Bruce is excited. It is rare that he has information to impart to Kenny. The current always goes in the other direction. “Mister Springer might die,” he says.
“We all might die.”
“But him a lot sooner. Some kind of heart attack I think.”
“Well…he’s lived a lot of height years.”
“Height years? Is that like dog years?
“More like foot candles. Or the Temperature-Humidity index.”
“I see,” says Bruce.
“Balooch, I think you almost do. That’s what I love about you.” Nobody has ever said love to Bruce before. It’s weird that Danziger can do it so casually. He fishes a pack of Luckies out of his drawer, lights up, and offers one to Bruce.
“They let you?”
“Like they have a clue.” His long right pitching arm opens the window. He huffs a stream of smoke out the hatch.
Bruce picks up a book splayed open on Danziger’s pillow: On The Road, by Jack Kerouac. “What’s it about?”
“The rat-a-tat bebop heartbeat of a generation.”
“I’m glad I asked.”
“You should read it.”
“You steal it from Terry?”
Receiving only a non-committal shrug in reply, Bruce describes with great excitement his own reading adventure — The Search for Bridey Murphy, a book about a housewife who gets hypnotized so she’ll quit smoking, but in the process gets age-regressed to a previous incarnation in Ireland in the Seventeen-forties. Bruce is proud of the familiar way he uses the technical terms like hypnotic trance induction, as if he’s participated in many serious conversations on the topic.

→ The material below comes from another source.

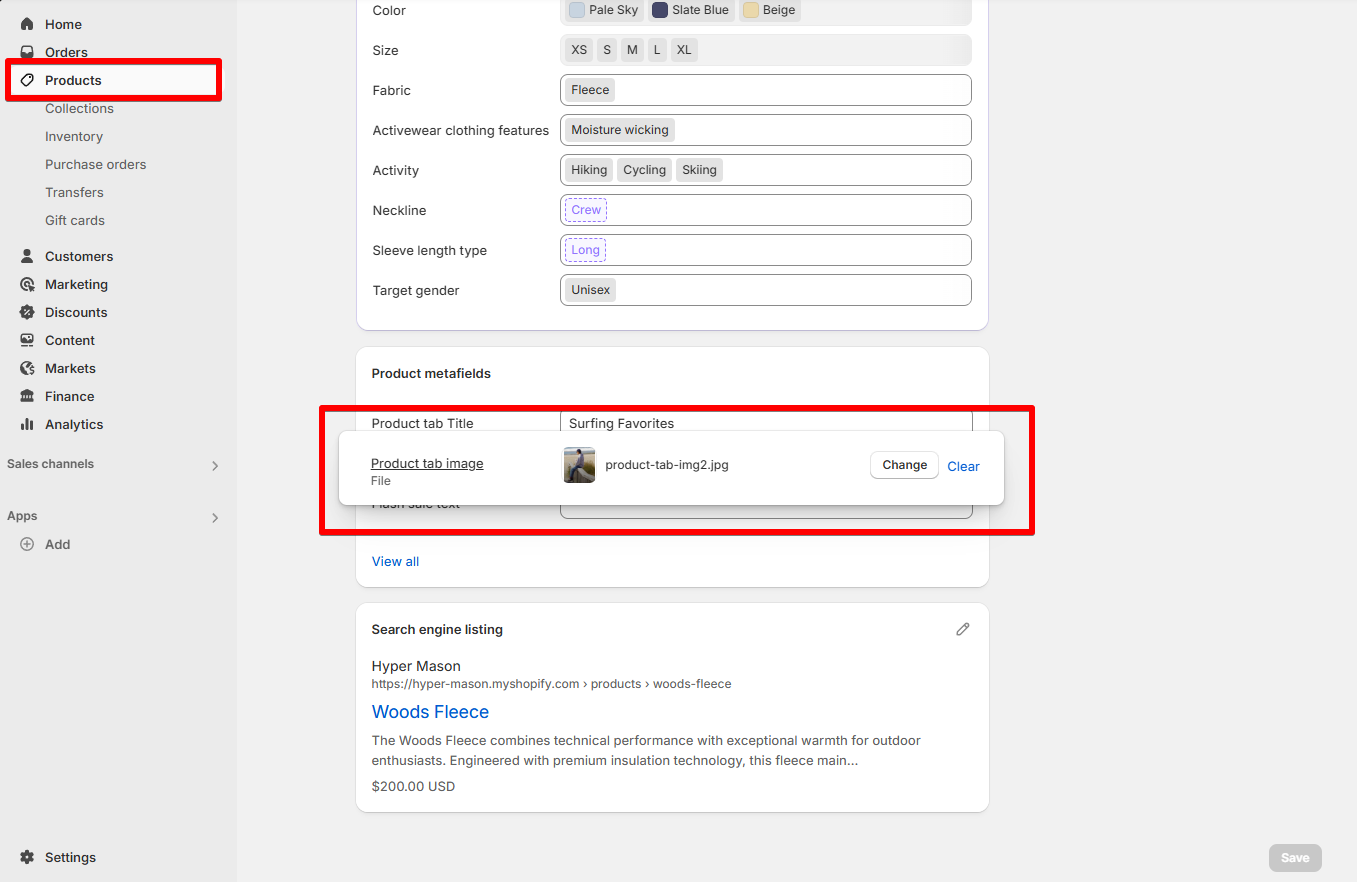Expand the Apps section chevron
The image size is (1357, 882).
coord(214,517)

“That hypnotism crap is all staged,” Danziger informs him. “It’s worse than wrestling.”
“You’re wrong. When she’s in the trance she talks with an Irish accent. And she knows things she couldn’t possibly know if she didn’t live back there.”
“Well then, it must be true.” Danziger pats Bruce affectionately on the head.

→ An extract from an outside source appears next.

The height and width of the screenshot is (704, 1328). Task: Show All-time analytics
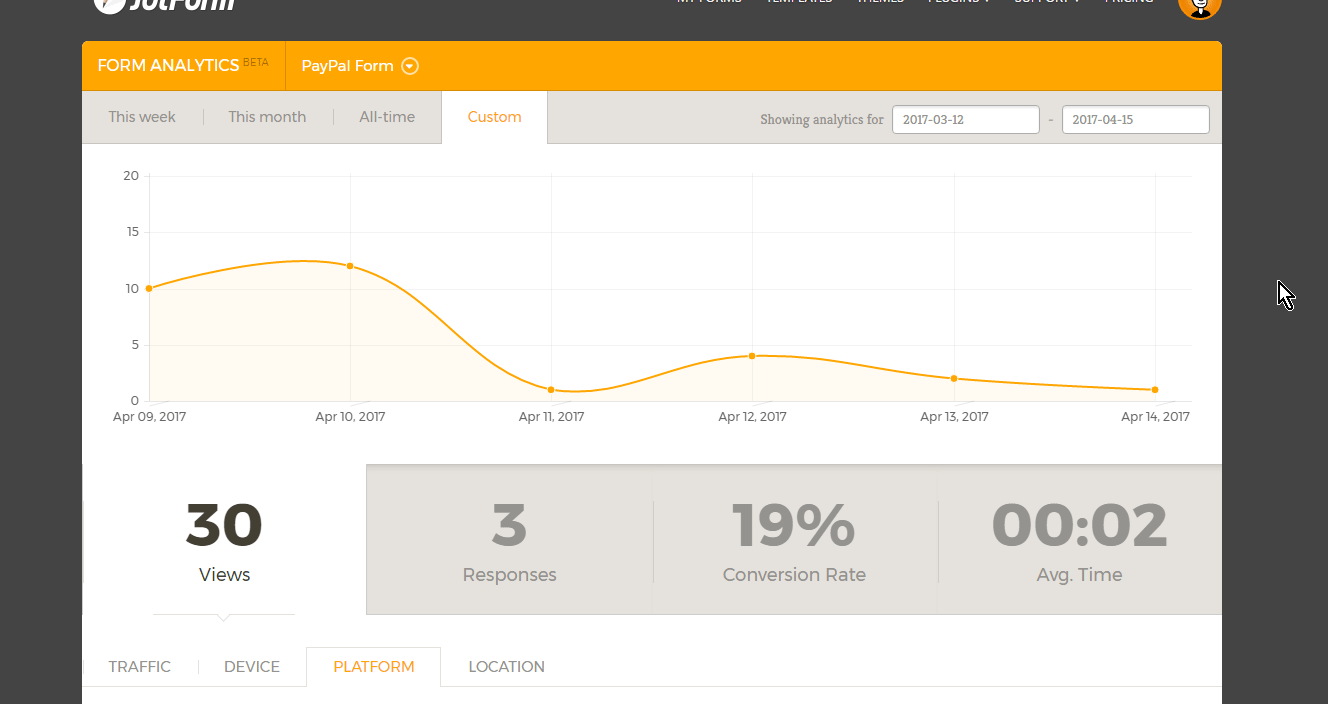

Bruce glances at a few paragraphs of Kerouac and tosses the books aside. “I’ve been thinking of taking hypnotism lessons,” he says.
“That sounds like a venture your parents would eagerly fund.”
“Do you think it’s too late to be a child prodigy? I’ve always hoped that’s what I’d be.”
“At what?”
“See, that’s the problem. I don’t know what I’m good at.”
Danziger’s mother’s shrill voice grates up the wall. “Kenneth, are you smoking?”
“No!” His tone is blunt and dismissive and carries none of the politeness he bestows upon strangers.
Mrs. D caterwauls from downstairs about it being time for his friend to go.
“The third highball always brings out her charm.”
Bruce guesses the time before looking at his watch. The watch is his prize possession. He won it when he was twelve by sending in the winning baseball question to Happy Felton’s “Talk To The Stars,” a fifteen-minute TV show that follows every Brooklyn Dodger home game, where fans send in baseball questions that are answered by the two stars of the day’s game while you get to talk directly to one of them on the phone. Bruce got to tell Duke Snider he played a great game.
He guesses 9:09. He hits it to the minute. He wonders if there’s such a thing as a time prodigy.
When they have finished watching TV, Vern comes into the kitchen where Cookie is drying and putting away the supper dishes. Vern’s mind has been miles away. “The Giants are a mediocre team under Bob Springer,” Vern begins. “ I think I can make them a winner. What do you think of my taking over the team if he dies?”
Vern takes the dishtowel from her hand so she can listen. He puts his hands on her waist. It makes her feel like they are roller-skating. “Cookie, I have a vision. I see you and me on Labor Day leading the Founders Day Parade down Luther Armitage Turnpike.”
“Me?” She flushes all over. Why would I be there?”
“Because the pennant-winning team leads the parade. And the manager leads the team. If I’m the manager, who do you think is going to be team mom?”
By the time Vern finishes telling her about the Sunday barbecues, the picnic table loaded with burgers and dogs and Kool-Aid and coleslaw, the back yard alive with boys eating and horsing around, Cookie feels more married to Vern than she has ever felt.
Now, if only Bob Springer would die.